* _Work required_: Reproduce nothing but the lines from the one containing "Image resolution: width=1073" to the end of the records below, each exactly as written.

Saved entries
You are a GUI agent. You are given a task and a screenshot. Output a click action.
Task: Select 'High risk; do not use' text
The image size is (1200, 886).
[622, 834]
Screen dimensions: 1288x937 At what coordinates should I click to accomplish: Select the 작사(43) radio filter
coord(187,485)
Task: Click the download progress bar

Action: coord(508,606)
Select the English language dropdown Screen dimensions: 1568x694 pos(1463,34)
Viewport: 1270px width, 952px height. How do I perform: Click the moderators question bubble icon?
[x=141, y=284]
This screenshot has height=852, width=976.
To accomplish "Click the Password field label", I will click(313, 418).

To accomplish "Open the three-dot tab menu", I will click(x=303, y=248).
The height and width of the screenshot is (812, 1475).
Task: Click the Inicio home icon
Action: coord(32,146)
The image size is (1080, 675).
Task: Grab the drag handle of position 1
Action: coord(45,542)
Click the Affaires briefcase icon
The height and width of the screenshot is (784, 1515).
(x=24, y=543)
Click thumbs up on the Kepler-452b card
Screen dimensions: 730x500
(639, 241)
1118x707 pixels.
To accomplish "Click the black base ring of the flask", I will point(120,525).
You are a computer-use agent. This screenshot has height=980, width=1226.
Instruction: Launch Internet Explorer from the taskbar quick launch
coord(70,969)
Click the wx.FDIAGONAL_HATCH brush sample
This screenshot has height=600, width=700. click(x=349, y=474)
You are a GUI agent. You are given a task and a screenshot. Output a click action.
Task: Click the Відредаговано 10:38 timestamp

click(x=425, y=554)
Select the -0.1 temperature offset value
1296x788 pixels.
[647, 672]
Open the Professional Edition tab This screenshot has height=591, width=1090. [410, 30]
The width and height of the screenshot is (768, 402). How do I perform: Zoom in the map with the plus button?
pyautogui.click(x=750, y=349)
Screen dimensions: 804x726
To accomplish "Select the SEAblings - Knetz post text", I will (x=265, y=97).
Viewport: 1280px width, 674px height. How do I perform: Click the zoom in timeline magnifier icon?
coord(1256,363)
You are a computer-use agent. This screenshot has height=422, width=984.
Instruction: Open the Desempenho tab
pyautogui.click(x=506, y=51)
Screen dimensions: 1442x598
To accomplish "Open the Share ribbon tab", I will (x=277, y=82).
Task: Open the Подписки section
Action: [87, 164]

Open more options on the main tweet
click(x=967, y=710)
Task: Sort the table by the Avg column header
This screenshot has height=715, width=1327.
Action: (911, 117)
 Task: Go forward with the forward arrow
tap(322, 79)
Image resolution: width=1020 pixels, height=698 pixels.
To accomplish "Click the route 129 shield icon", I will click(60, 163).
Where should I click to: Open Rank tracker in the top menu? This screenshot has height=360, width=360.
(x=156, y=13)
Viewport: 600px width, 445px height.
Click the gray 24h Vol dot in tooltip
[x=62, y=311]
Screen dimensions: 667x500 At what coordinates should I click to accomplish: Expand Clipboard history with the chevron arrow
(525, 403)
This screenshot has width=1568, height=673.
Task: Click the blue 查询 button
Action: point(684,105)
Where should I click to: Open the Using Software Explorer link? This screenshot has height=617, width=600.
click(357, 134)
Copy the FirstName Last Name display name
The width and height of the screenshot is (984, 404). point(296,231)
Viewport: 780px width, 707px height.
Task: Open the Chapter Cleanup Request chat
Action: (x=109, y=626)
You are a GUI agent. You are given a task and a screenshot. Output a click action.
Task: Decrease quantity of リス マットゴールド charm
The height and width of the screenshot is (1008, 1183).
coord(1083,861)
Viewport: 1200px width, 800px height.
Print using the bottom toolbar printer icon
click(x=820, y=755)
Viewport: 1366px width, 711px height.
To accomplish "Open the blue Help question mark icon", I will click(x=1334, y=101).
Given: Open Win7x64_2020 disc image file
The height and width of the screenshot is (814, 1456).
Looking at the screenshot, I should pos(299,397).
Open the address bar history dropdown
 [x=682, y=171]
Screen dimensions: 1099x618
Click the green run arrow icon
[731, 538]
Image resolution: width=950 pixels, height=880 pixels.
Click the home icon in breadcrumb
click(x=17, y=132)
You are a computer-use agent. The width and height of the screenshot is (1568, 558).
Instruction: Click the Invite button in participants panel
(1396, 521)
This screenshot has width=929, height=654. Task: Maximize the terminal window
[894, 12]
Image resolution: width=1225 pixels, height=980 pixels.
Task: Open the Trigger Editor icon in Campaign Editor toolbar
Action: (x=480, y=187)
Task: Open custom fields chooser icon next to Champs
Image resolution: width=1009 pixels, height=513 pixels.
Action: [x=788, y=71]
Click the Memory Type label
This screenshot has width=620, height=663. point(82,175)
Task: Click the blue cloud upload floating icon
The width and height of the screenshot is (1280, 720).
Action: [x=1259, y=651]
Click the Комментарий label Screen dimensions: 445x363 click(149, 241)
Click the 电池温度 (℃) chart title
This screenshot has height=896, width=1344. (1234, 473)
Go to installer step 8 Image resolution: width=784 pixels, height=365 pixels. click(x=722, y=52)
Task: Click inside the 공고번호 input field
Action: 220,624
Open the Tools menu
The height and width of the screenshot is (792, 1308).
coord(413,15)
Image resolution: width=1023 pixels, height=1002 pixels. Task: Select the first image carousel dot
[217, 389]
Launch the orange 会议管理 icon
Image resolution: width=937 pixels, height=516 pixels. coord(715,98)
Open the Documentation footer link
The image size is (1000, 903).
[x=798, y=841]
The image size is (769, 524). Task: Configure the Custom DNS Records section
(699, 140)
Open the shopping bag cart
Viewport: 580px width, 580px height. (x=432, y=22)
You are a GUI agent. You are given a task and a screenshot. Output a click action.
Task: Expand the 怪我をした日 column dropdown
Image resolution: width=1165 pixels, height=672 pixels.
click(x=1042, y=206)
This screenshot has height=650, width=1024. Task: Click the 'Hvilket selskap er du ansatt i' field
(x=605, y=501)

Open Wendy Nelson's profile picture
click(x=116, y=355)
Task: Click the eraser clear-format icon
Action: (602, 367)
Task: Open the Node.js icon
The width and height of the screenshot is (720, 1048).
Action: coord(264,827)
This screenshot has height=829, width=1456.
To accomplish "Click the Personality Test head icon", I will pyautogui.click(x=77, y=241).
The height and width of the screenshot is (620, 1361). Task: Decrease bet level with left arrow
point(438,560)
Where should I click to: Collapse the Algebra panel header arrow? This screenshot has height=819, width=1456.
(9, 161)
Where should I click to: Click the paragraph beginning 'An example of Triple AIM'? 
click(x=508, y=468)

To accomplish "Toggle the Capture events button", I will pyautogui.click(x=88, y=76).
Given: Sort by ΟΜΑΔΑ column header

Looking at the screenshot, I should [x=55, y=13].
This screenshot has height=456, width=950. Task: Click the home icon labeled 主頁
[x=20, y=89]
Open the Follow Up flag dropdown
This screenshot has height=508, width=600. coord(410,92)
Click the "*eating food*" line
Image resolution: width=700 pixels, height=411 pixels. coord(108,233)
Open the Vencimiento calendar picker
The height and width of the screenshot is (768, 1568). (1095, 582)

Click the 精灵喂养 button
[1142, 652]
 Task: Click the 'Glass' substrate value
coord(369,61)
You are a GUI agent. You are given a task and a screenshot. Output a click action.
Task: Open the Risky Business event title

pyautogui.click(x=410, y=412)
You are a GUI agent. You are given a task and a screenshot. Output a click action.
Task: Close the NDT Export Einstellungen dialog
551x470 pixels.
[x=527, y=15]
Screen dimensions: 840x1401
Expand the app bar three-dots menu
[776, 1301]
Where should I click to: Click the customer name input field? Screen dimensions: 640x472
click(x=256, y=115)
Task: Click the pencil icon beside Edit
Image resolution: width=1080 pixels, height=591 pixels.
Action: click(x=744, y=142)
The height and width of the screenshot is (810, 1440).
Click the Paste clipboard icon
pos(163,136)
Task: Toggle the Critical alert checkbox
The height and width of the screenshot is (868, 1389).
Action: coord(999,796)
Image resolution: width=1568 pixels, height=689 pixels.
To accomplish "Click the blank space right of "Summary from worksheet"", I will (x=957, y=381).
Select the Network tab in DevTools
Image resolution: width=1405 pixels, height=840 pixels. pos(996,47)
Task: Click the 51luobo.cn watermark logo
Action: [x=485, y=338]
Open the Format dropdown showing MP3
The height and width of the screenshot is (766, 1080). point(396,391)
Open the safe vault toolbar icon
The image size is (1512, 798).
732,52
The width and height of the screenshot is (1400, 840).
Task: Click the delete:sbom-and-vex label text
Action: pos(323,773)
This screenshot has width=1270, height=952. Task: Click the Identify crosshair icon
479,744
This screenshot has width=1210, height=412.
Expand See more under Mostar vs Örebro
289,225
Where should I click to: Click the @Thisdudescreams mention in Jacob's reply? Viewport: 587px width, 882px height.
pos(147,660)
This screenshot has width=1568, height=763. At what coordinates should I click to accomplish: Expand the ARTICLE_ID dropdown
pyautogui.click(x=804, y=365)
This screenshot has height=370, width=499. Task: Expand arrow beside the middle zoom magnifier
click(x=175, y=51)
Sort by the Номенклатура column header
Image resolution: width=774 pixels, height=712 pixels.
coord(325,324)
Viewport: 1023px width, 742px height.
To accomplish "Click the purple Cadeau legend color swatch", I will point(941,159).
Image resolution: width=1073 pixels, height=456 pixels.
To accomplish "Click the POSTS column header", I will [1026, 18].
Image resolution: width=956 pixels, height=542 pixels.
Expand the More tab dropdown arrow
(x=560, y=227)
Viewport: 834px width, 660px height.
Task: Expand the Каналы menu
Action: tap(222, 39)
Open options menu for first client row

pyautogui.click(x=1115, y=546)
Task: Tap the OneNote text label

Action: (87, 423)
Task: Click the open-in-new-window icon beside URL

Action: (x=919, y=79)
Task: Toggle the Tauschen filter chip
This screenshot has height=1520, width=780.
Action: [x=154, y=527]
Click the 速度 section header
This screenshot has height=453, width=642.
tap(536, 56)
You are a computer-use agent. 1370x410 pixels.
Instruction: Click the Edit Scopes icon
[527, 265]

* _Result for this exercise_:
Image resolution: width=1073 pixels, height=456 pixels.
To accomplish "Click the POSTS column header", I will [1026, 18].
Image resolution: width=956 pixels, height=542 pixels.
Expand the More tab dropdown arrow
(x=560, y=227)
Viewport: 834px width, 660px height.
Task: Expand the Каналы menu
Action: tap(222, 39)
Open options menu for first client row

pyautogui.click(x=1115, y=546)
Task: Tap the OneNote text label

Action: (87, 423)
Task: Click the open-in-new-window icon beside URL

Action: (x=919, y=79)
Task: Toggle the Tauschen filter chip
This screenshot has height=1520, width=780.
Action: [x=154, y=527]
Click the 速度 section header
This screenshot has height=453, width=642.
tap(536, 56)
You are a computer-use agent. 1370x410 pixels.
Instruction: Click the Edit Scopes icon
[527, 265]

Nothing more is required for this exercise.